# What hinges to use?



## Trevanion (13 Sep 2020)

I’m pretty sure it’s been asked here before but I just want some opinions since I’m a bit rusty when it comes to _fine_ woodworking.

I’m in the very early stages of thinking out a chest and I’m not quite sure what hinges to use to attach the top to the chest, I haven’t actually thought through anything yet such as actual timber dimensions or even the overall size of the thing (For rough sizes sake let’s say 900mm wide, 400mm deep and 400mm tall, roughly) I want the top which will be something like 20mm thick to overhang the edge of the chest all around by say 10mm or so. I’ve done a really rough sketch of the kind of construction I might be doing just for a bit of visual, I’m not sure whether I should hinge it off the horizontal inset rail somehow (this would have to have some kind of hinge that would get it past the protruding posts) or hinge it off the top of the post with a fancy pair of box hinges.

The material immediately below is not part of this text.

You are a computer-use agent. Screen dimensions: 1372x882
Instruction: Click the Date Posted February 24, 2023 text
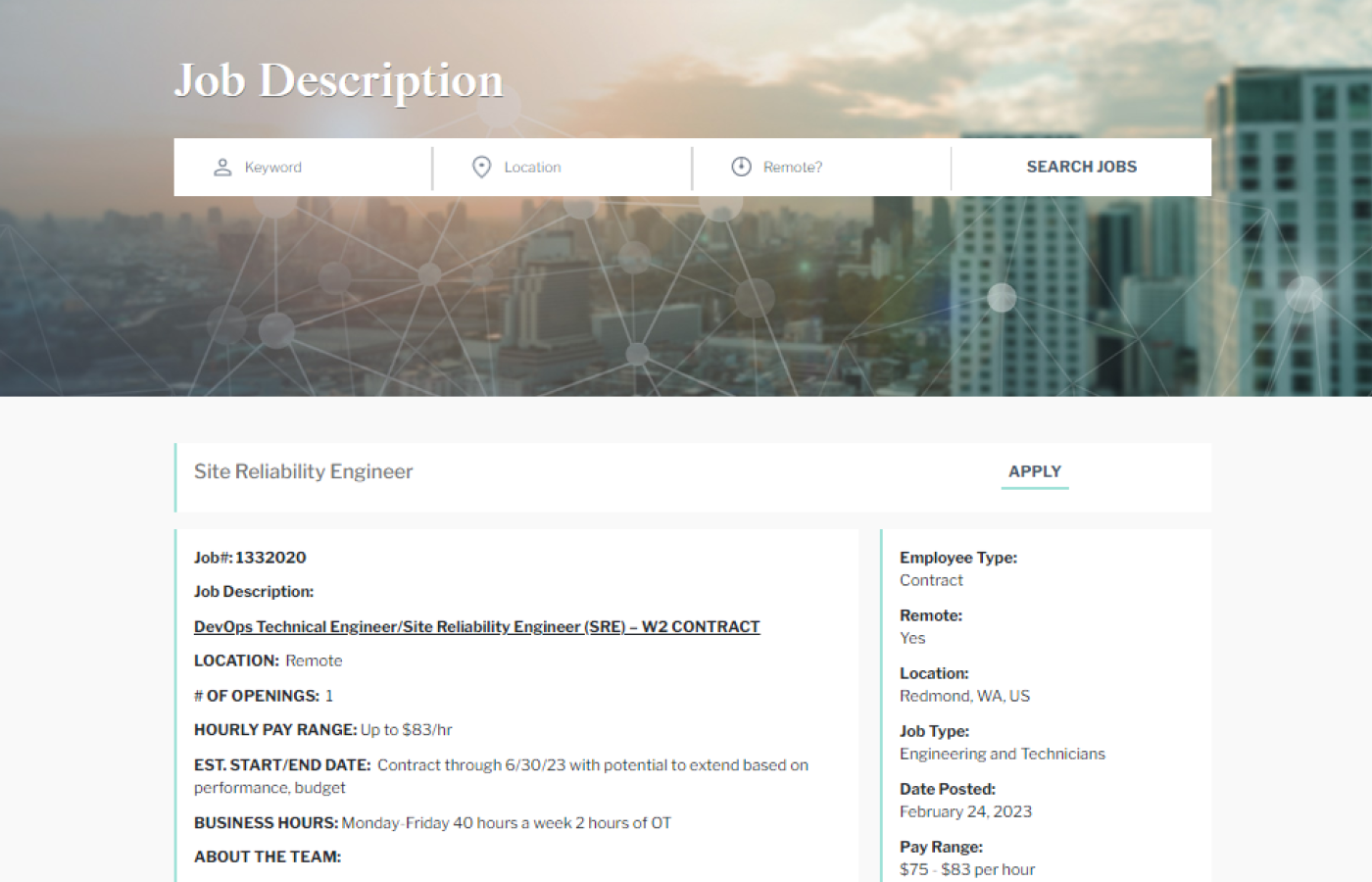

Hit me with some suggestions!


----------



## Droogs (13 Sep 2020)

Full length inset piano hinge attached to the back and underside of the lid over hang - gives advantage of stopping at 90 deg

Quadrant hinges

Hidden barrel hinges

butt hinges


----------



## AndyT (13 Sep 2020)

Old chests often have tee hinges, but cranked so that the barrel is projected outside the box. 
Maybe you could use ordinary light or medium weight hinges but heat them up a bit and bend them in a vice?


----------



## MikeG. (13 Sep 2020)

How about a straight capping piece over the top of that construction, mitred at the corners, and going around all four sides? Then you could use orthodox butt hinges.


----------



## Trevanion (13 Sep 2020)

MikeG. said:


> How about a straight capping piece over the top of that construction, mitred at the corners, and going around all four sides? Then you could use orthodox butt hinges.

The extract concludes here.